:: Selected text ::
= = = =
# Eating dirt



## Duke's Momma (Mar 1, 2007)

Why does he do this? We had some sprinkler work done in our yard and clods of dirt were left. I'm sure eventually they will work back into the soil, but only if Cole leaves them alone long enough to do that.

I swear it's a treat to him. What's up with that? When I was cleaning the pooh out of the yard last week I found some that were white and hard as dried mud because that's what they were!

What can I do to stop this?!? I'm a little concerned about it. I know they didn't come out of his body like that lol. It's nice and moist in there while the mud is there but still it can't be healthy. 

Is it because he's lacking in something in his food or what?!?


----------



## paula bedard (Feb 5, 2008)

hmm...Ike only does this occasionally and usually when it's very rich soil, not clay soil. Someone told me that it's their way of getting something they're missing in their diet...minerals maybe?


----------



## animallover (Jul 18, 2010)

I don't have much experience as Hannah went to the bridge when she was two...but she dug holes, chewed on dirt, ate grass, chewed on rocks. I just tried to watch over her and I figured it was something most dogs do to a certain extent. I am interested to see if the theory "missing something in their diet " is correct.


----------



## inge (Sep 20, 2009)

I don't know, but I notice that Tess also enjoys mud...She can dig up complete grass and mud balls and chomp away...and look very put out when I wrestle them from her mouth!


----------



## Alfie's Girl (May 6, 2010)

My boy does it too! He munches away happily - I've practicly given up trying to wrench clods of dirt or compost from him jaws!!!!!!!


----------



## cubby (Jun 23, 2010)

Alfie's Girl said:


> My boy does it too! He munches away happily - I've practicly given up trying to wrench clods of dirt or compost from him jaws!!!!!!!


I've given up too. She'll eat just a little bit of dirt, so I'll let her do it. It's the wood chips and rocks I am more worried about. I pull those out of her mouth in a heartbeat. She put a cigarette but in her mount the other day too...yuck. They just love stuff in their mouth, I really think that's all it is.


----------



## kkudi (Jun 30, 2010)
= = = =
:: Saved data entries ::
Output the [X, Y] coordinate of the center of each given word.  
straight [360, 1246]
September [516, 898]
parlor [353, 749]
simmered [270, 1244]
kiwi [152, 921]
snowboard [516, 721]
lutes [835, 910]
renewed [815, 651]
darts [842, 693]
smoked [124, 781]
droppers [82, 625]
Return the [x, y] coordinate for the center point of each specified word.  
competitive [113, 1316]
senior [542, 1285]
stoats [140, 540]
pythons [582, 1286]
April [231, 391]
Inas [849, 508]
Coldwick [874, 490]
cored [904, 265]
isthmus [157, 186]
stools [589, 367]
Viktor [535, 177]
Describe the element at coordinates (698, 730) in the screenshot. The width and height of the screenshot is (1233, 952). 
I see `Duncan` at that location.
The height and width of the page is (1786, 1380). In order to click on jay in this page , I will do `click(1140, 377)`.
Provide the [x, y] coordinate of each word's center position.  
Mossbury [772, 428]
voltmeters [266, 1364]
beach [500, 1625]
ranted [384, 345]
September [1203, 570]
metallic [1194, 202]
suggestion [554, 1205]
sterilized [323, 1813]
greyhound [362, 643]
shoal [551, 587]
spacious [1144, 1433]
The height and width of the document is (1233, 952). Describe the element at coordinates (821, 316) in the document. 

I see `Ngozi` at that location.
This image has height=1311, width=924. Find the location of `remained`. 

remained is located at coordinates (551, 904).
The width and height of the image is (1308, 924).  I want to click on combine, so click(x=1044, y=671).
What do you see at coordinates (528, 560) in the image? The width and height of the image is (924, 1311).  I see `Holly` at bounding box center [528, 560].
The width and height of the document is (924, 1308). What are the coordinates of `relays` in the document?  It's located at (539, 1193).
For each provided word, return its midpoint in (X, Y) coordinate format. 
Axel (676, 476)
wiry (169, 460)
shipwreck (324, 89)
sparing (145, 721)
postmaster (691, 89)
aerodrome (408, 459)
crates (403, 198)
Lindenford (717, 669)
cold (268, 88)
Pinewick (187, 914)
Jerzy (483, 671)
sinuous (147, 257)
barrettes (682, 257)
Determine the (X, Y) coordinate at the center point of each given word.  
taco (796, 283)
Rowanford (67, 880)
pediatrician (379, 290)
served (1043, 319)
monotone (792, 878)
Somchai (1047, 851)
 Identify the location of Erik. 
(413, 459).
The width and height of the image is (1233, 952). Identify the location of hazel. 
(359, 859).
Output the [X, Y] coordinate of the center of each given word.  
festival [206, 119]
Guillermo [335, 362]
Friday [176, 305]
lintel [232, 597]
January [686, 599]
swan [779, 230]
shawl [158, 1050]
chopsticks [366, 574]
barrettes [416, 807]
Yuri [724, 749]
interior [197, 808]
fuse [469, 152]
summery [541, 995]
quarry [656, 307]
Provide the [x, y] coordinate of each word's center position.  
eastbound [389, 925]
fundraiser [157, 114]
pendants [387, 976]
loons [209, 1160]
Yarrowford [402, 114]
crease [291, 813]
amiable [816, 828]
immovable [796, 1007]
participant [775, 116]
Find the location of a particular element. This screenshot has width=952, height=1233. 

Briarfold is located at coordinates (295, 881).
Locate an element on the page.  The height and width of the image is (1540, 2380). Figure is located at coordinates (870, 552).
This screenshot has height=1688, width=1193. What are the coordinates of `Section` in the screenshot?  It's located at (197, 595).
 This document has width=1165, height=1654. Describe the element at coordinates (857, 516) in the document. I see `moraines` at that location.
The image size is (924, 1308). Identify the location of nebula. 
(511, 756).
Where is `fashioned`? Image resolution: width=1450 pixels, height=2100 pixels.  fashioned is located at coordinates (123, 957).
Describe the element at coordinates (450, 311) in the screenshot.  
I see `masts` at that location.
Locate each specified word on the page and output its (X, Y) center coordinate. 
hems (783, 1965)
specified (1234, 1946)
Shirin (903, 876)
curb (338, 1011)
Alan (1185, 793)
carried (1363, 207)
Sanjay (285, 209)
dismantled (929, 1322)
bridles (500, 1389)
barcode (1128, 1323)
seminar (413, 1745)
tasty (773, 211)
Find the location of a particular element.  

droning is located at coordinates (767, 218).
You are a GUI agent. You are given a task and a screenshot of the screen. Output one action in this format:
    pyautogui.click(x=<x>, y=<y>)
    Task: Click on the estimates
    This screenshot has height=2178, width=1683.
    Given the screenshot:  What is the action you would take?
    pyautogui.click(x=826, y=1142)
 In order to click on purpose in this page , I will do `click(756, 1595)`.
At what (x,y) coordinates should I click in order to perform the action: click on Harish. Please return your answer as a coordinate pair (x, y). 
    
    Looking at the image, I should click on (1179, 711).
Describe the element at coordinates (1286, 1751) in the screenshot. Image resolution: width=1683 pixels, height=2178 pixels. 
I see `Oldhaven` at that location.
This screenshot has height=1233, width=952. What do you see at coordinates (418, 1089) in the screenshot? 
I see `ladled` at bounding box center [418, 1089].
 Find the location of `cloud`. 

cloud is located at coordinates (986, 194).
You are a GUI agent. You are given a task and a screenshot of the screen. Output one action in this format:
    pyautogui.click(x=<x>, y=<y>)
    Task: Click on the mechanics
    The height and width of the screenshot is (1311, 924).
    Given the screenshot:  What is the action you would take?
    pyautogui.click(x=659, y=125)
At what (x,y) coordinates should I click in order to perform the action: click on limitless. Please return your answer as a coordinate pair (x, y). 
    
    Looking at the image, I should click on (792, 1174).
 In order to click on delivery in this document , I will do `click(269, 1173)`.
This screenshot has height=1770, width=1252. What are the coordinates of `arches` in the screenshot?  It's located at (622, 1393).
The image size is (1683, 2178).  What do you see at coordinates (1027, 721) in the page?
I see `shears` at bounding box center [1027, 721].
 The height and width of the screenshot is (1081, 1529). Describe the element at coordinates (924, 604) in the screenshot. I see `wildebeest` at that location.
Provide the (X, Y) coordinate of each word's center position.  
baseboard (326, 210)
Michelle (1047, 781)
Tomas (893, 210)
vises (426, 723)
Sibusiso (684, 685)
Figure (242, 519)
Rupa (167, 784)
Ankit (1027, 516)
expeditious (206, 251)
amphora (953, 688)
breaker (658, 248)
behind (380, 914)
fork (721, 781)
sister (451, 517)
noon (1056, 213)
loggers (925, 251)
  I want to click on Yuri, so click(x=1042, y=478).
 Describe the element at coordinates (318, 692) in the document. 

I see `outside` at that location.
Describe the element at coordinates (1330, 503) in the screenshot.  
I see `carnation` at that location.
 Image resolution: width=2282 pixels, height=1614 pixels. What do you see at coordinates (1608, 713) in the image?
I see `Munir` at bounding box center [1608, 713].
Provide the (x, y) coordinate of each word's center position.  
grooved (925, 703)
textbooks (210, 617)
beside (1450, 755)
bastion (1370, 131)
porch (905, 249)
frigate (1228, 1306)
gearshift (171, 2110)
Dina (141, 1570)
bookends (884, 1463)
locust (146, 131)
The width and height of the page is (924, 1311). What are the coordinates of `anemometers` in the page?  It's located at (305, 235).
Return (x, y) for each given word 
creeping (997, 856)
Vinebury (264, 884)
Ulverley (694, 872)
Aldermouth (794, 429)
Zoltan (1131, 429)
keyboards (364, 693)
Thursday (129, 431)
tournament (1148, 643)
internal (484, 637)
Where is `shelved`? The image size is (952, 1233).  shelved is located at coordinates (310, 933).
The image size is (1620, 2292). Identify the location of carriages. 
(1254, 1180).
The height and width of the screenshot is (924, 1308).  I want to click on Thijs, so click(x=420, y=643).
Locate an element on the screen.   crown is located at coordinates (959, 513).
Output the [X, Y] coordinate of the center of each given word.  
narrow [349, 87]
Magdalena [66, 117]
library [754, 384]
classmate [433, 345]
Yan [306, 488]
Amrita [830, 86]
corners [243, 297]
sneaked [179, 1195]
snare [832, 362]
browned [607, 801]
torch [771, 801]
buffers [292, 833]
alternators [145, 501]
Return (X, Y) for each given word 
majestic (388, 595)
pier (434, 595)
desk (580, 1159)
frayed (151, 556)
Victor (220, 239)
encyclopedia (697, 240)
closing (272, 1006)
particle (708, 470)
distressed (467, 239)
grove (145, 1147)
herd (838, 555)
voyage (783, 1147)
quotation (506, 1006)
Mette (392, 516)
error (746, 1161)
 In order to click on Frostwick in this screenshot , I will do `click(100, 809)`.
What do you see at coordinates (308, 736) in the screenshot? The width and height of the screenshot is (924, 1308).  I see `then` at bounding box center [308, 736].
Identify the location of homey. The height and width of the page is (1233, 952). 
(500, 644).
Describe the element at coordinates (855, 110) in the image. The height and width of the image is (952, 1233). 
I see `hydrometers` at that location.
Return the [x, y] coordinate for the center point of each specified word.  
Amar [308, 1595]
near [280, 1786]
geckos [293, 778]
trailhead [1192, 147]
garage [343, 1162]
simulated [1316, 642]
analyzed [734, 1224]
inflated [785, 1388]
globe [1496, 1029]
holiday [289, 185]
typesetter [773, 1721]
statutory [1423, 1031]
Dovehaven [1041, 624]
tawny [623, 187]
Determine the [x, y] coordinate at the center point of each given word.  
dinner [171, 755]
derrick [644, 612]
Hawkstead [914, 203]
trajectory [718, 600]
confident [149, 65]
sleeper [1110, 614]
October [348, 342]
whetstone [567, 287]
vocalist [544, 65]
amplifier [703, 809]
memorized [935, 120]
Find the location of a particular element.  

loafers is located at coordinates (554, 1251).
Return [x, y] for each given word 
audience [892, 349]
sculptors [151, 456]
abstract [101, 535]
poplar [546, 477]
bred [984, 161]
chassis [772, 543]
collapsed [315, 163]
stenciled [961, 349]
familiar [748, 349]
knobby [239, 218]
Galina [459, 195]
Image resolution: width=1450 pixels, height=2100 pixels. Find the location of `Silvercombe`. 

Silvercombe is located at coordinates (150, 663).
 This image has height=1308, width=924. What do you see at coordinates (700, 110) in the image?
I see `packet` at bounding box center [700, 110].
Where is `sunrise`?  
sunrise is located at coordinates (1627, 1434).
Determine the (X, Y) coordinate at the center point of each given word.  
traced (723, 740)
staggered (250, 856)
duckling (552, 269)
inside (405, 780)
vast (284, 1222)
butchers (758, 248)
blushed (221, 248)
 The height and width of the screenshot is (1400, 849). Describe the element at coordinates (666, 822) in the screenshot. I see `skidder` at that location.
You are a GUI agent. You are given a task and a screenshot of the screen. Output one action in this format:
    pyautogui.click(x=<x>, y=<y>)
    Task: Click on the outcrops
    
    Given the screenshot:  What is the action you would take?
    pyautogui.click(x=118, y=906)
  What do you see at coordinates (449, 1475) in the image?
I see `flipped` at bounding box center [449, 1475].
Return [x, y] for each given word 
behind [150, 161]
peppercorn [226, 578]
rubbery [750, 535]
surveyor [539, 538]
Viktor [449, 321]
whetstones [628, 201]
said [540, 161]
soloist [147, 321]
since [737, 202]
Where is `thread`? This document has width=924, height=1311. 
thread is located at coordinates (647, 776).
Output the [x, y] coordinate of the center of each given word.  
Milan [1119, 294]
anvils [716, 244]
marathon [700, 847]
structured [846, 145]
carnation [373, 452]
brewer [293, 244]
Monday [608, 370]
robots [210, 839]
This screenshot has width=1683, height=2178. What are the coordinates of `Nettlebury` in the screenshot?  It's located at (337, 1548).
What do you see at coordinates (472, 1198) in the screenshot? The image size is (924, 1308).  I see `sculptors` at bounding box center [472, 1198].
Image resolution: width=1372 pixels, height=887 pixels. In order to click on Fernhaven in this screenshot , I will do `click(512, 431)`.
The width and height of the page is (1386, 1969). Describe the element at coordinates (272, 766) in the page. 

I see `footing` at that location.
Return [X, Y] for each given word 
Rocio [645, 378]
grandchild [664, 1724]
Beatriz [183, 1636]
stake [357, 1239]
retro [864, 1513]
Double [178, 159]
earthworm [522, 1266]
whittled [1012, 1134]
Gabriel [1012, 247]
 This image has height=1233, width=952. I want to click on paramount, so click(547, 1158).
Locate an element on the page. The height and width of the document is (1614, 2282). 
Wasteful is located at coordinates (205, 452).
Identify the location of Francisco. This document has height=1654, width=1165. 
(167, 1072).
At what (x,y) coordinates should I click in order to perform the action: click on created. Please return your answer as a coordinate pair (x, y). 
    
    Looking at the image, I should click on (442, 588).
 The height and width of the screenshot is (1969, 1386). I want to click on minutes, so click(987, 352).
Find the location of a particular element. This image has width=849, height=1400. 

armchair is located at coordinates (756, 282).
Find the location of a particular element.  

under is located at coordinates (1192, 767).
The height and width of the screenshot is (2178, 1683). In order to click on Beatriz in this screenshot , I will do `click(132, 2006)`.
= = = =
:: Exercise set ::
- 1) In the dirt-eating thread, why were clods of dirt left in the yard?
- 2) Write the next part of the dirt-eating thread, picking up after its last line.
The rows are separate from the dirt-eating thread.

:: Answers to the problems ::
- 1) Sprinkler work had been done in the yard.

- 2)
Ah if only we could somehow tell them that their toys are good for chewing and that dirt and wood chips and grass is all full of parasites and can be bad for their tummies.


----------



## MittaBear (Mar 9, 2010)

I don't know what it is about grass and dirt. Chester doesn't just like the grass - he pulls up huge clumps of grass along with the dirt underneath it. Sometimes I wish we could just sit outside with him but when that's all he wants to do, we have to go back inside because we can't get him away from it. I don't get what's so good about grass and dirt. :yuck:


----------



## sdain31y (Jul 5, 2010)

Our newest Darby loves to eat dirt. You'll hear him crunch, crunch on a mouthful, if you aren't watching close enough. Jazz saw him do it and in certain areas in the yard, she'll munch down too. Strange! But, then again, she'll pull up grass by the roots, eat anything on the ground and graze on grass. Think they enjoy the texture, crunch, whatever. Sure ensures I keep the back picked up well!


----------



## cbrett (Dec 26, 2009)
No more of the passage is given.